● Records from a data collection:

========

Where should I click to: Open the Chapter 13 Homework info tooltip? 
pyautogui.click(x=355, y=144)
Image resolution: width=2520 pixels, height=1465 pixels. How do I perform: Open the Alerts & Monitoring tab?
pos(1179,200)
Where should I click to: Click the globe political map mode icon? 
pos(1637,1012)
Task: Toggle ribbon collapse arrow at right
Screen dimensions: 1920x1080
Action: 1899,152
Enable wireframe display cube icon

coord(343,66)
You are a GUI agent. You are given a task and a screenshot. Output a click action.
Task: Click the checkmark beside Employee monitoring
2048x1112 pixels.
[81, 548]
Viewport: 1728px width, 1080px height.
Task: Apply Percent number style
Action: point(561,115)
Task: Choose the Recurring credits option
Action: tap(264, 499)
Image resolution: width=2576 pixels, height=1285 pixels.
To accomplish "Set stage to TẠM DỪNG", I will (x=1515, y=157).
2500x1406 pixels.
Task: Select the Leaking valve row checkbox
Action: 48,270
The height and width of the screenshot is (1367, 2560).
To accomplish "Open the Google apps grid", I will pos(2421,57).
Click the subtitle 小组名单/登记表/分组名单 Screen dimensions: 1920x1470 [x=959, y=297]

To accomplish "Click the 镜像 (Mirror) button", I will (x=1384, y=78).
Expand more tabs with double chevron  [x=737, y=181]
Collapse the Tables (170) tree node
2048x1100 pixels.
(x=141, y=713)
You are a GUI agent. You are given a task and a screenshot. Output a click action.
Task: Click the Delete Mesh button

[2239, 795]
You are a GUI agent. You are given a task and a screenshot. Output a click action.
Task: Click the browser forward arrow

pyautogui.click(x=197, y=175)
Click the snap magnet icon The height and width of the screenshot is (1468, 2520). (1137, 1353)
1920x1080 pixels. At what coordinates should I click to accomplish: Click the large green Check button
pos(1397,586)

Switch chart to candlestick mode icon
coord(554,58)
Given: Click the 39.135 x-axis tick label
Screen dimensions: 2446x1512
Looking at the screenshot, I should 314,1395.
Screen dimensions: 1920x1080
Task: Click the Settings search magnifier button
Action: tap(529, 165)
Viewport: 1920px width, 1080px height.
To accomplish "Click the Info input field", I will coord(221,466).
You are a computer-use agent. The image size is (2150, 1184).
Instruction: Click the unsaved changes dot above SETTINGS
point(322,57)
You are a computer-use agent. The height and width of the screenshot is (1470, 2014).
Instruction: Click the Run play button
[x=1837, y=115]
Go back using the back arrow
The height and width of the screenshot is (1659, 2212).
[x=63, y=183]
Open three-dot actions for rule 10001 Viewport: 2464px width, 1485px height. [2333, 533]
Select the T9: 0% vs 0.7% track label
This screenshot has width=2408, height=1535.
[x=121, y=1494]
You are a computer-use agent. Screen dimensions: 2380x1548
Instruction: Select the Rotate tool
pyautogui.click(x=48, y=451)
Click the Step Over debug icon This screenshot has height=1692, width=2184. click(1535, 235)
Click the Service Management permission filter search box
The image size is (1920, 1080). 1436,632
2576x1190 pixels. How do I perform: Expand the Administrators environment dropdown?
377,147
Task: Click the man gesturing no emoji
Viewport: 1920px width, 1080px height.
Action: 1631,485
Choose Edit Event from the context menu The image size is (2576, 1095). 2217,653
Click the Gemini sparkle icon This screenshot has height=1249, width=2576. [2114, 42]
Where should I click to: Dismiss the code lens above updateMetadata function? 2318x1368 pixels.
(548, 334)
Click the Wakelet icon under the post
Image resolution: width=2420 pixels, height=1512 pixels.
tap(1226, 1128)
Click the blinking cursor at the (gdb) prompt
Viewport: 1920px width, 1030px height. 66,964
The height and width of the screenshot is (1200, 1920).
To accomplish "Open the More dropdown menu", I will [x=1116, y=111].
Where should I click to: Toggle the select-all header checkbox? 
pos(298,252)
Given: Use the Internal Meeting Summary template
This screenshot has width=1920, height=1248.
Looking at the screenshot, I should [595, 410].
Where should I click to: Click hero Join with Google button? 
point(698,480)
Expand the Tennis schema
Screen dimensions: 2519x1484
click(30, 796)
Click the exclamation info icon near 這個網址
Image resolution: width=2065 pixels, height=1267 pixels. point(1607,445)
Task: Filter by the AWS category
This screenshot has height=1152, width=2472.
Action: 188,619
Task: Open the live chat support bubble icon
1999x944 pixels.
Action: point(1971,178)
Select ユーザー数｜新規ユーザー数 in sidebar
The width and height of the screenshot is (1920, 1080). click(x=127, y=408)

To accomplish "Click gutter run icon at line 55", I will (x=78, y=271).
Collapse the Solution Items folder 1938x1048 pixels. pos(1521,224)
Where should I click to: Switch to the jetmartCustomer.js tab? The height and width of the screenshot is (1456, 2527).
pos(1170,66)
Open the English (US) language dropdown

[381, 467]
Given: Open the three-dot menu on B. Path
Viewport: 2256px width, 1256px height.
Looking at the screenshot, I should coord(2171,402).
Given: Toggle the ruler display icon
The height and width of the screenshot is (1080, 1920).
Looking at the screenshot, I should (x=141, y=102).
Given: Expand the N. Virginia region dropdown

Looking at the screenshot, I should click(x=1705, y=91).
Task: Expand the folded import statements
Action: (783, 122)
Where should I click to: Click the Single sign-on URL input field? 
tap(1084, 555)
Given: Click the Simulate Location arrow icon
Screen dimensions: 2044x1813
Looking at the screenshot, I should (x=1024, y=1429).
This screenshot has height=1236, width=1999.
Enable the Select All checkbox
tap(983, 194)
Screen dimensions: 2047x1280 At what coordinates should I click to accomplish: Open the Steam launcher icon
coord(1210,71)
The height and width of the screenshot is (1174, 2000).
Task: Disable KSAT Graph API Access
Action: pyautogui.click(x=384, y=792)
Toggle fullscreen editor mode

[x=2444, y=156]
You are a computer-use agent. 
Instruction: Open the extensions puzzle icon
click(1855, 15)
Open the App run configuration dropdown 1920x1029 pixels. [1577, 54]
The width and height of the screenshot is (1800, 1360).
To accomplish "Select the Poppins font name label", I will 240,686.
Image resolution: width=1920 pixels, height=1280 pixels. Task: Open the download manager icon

========

● What is expected: Across the records above, count the lines holding "menu" and reply with that number alone.

● Written response: 3